DATA EXTRACTS:
<<<<

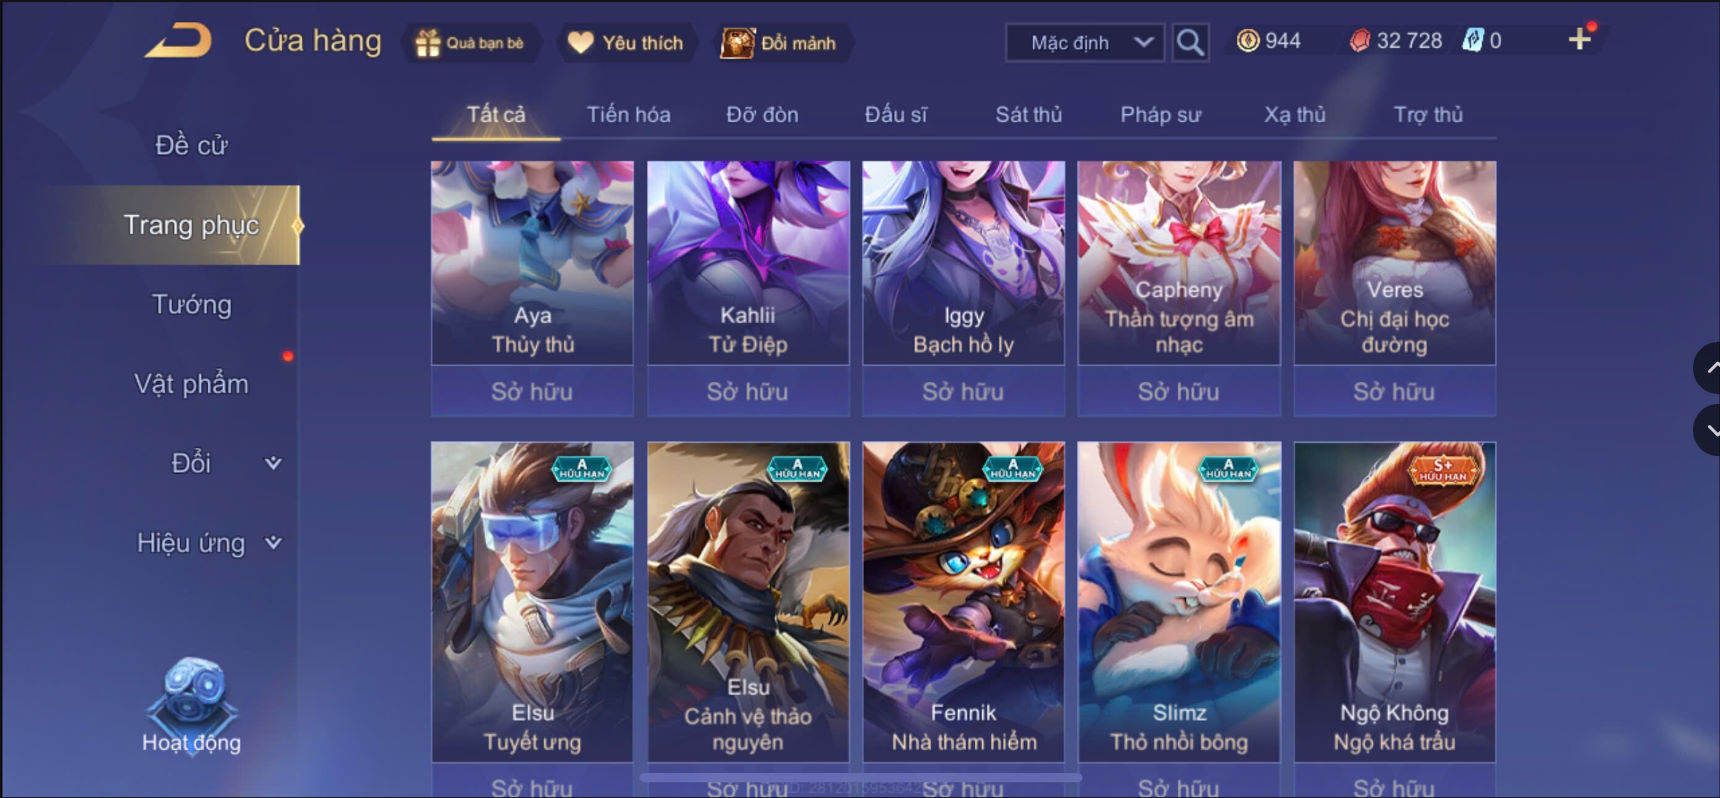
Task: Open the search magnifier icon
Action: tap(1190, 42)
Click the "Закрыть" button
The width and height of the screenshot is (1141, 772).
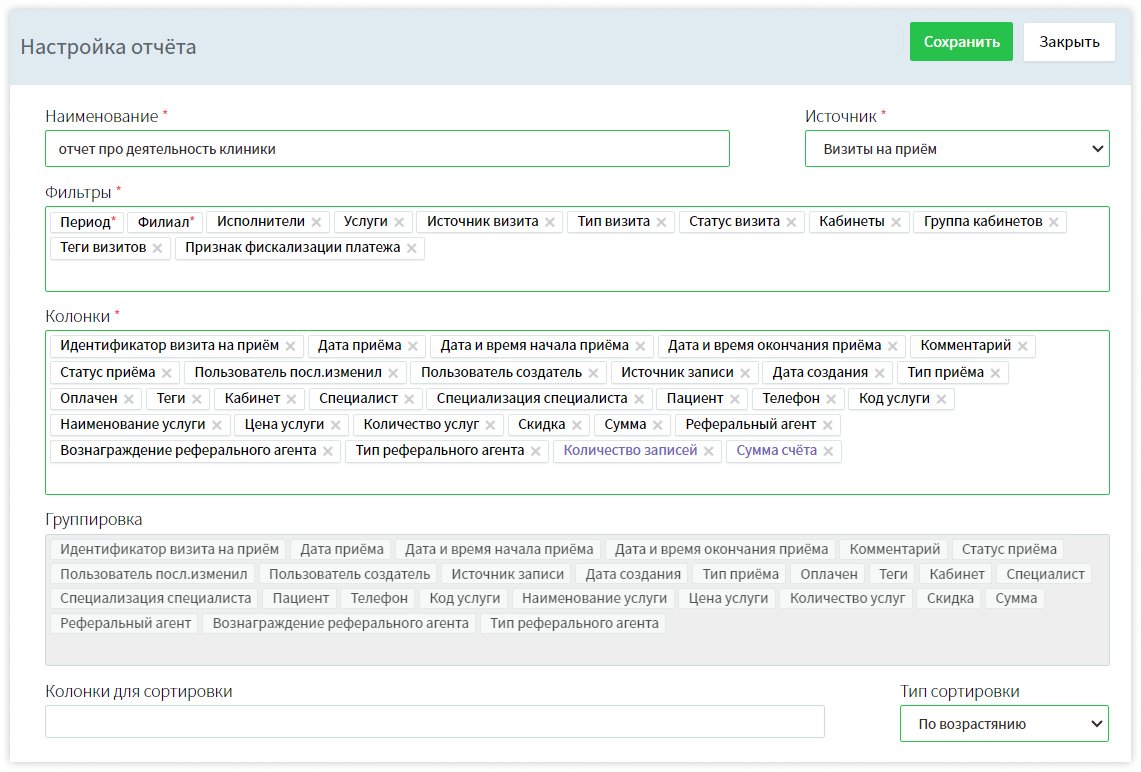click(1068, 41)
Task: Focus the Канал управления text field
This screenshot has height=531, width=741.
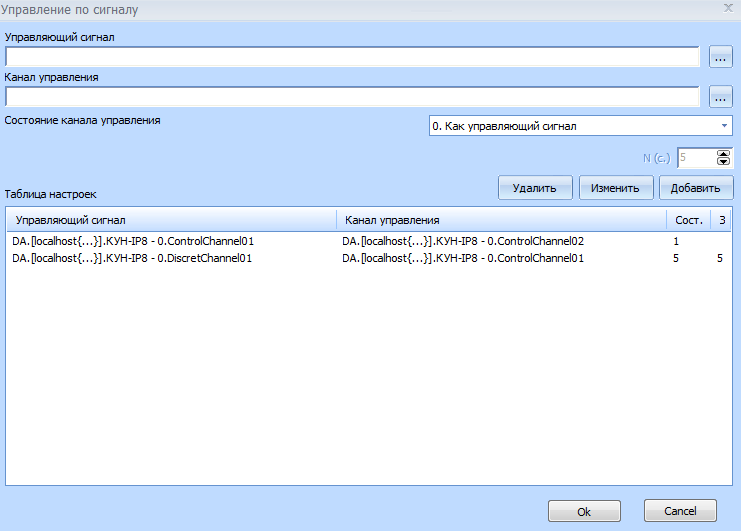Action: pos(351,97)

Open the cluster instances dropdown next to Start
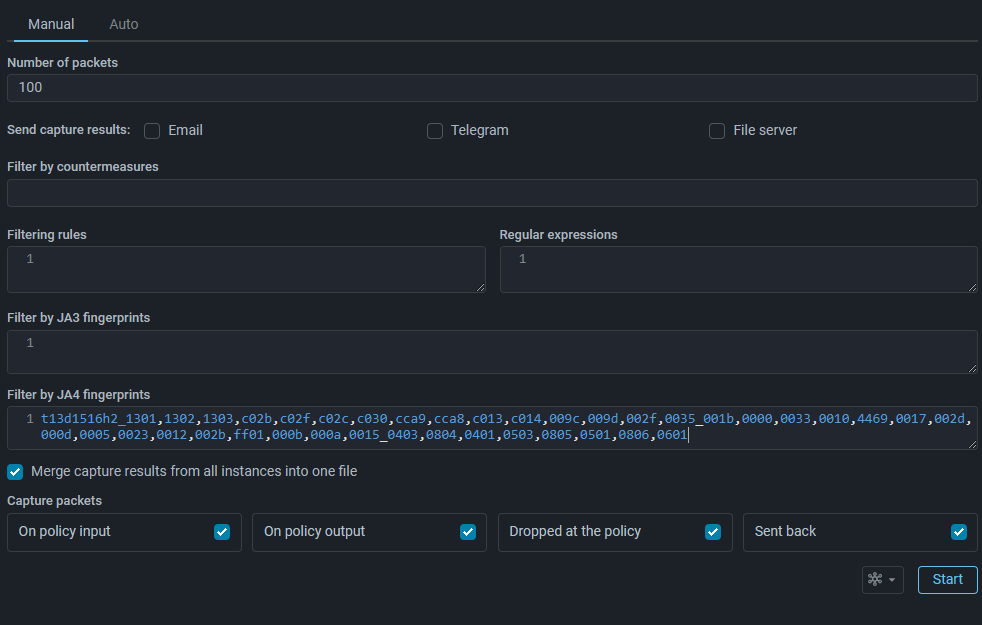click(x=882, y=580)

>>>>

GOAL OF THE EXERCISE: Exactly the lines from the line with "Open the cluster" through the last line of the listing, both included, should be extracted, and the pictures left behind.

YOUR RESPONSE:
Open the cluster instances dropdown next to Start
click(x=882, y=580)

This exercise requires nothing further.